Di tepi Sungai Seine yang beriak lembut, sebuah drama kota sedang berlangsung. Bukan drama tentang keagungan sejarah atau romantisme Paris yang selama ini kita kenal, melainkan sebuah pertunjukan protes yang mengejutkan dan, ya, sedikit menjijikkan.
Warga Paris, dalam aksi perlawanan mereka terhadap penyelenggaraan Olimpiade 2024, meluncurkan kampanye hashtag yang mengajak untuk "buang hajat bersama-sama" di sungai yang justru akan menjadi venue utama pesta olahraga dunia tersebut[1].
Mengapa?
Mengapa kota yang dikenal sebagai pusat kebudayaan dan keanggunan Eropa ini tiba-tiba berubah menjadi panggung protes yang begitu vulgar?

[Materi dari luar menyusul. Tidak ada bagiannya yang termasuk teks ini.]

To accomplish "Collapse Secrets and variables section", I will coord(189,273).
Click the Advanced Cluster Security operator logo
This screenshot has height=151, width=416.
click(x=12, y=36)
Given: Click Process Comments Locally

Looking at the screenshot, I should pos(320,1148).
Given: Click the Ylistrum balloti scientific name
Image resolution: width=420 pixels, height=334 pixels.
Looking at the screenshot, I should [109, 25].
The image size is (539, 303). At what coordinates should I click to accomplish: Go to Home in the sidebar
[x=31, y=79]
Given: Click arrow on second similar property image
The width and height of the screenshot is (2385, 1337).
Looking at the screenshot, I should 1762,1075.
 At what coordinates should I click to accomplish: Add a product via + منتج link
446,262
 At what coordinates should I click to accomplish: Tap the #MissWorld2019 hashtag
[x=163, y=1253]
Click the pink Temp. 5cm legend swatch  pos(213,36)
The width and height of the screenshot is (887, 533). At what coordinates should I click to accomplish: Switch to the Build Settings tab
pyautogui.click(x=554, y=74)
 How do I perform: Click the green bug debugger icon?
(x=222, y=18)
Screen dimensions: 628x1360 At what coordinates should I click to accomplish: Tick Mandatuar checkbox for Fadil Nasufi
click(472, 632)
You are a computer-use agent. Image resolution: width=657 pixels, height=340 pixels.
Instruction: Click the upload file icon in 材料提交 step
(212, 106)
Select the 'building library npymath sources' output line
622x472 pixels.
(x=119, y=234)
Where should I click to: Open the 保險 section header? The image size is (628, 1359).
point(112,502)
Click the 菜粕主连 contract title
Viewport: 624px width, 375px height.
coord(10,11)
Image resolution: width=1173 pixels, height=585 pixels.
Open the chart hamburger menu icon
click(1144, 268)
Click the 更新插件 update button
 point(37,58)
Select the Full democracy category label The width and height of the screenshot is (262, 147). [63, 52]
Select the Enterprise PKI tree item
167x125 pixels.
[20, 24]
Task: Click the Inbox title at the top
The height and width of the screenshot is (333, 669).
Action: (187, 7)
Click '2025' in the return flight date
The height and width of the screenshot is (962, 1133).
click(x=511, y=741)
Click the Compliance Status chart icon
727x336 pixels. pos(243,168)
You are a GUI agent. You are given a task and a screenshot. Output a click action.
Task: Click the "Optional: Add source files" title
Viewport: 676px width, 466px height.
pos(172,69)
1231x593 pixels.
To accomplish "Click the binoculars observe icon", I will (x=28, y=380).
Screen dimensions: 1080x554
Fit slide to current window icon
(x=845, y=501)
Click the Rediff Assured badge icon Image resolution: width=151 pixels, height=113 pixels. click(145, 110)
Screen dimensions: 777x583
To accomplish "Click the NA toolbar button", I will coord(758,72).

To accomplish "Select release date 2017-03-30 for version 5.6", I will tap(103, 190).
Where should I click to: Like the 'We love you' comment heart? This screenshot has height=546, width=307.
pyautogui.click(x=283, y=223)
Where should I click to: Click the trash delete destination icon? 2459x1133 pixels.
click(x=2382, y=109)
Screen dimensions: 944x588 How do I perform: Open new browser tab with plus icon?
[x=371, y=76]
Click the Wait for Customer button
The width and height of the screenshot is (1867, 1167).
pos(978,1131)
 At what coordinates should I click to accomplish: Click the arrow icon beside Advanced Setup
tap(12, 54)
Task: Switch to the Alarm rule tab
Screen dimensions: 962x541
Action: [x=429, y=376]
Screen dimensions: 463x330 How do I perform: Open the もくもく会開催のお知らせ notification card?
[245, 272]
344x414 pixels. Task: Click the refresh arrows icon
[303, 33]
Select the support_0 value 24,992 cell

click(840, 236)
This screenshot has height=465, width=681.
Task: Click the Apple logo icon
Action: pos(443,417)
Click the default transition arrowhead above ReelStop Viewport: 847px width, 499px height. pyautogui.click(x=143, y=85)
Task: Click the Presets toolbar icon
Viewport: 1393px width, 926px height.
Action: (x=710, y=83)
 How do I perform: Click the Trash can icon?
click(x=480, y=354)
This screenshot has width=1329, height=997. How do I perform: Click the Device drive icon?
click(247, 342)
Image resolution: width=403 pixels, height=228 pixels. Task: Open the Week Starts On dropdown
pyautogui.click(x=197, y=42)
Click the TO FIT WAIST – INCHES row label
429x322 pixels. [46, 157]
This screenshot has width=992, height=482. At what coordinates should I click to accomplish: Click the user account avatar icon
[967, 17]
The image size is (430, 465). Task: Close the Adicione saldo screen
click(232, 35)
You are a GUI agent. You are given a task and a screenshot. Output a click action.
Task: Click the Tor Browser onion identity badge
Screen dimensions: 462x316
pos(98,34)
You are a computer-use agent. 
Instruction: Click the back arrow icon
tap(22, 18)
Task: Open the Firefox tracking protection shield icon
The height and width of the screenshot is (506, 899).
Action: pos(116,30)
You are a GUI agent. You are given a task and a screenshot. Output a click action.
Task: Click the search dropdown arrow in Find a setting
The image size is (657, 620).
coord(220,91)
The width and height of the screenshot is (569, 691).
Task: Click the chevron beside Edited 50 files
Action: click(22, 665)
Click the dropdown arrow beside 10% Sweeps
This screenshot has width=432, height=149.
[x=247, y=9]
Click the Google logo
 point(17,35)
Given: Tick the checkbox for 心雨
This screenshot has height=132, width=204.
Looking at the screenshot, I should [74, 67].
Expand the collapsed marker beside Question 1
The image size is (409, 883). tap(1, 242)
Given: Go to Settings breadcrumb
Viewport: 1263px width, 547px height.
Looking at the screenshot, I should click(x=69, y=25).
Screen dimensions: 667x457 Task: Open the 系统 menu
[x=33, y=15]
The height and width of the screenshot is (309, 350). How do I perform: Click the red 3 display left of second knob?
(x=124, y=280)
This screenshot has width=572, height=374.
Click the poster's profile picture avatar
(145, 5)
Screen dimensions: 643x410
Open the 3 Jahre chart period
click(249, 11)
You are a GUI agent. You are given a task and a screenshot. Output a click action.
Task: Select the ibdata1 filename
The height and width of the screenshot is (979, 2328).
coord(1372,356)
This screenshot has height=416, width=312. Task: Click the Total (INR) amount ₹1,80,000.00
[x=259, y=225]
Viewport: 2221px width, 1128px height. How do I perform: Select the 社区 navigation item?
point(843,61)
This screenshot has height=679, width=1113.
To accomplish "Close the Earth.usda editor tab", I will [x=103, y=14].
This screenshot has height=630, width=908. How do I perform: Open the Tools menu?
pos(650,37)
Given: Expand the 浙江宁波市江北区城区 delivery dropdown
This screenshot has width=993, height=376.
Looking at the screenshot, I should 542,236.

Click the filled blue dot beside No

Jawabannya terletak pada lapisan-lapisan sejarah dan politik yang telah lama terendap di dasar Sungai Seine, seperti limbah yang kini mengancam kesuksesan Olimpiade.
Ketika Paris diumumkan sebagai tuan rumah Olimpiade 2024 pada tahun 2017, gemuruh tepuk tangan dan sorak-sorai memenuhi udara. Namun, di balik euforia itu, tersembunyi kekhawatiran yang perlahan-lahan menggerogoti antusiasme warga.
Sungai Seine, yang selama ini menjadi saksi bisu perjalanan sejarah Paris, tiba-tiba diproyeksikan sebagai panggung utama Olimpiade.
Bagi pemerintah, ini adalah kesempatan emas untuk menunjukkan kepada dunia bahwa Paris bukan hanya kota dengan masa lalu yang gemilang, tetapi juga kota yang siap menyongsong masa depan. Namun bagi sebagian warga, keputusan ini adalah cermin dari arogansi penguasa yang mengabaikan realitas.
Realitas bahwa Sungai Seine, seperti halnya banyak sungai di kota-kota besar, telah lama menjadi saluran pembuangan limbah kota.
Air yang mengalir di bawah jembatan-jembatan bersejarah itu bukan lagi air yang jernih, melainkan cocktail berbahaya dari limbah rumah tangga dan industri[2].
Ketika hujan turun, sungai ini menjadi lebih kotor lagi, membawa serta segala macam kotoran dari jalanan Paris.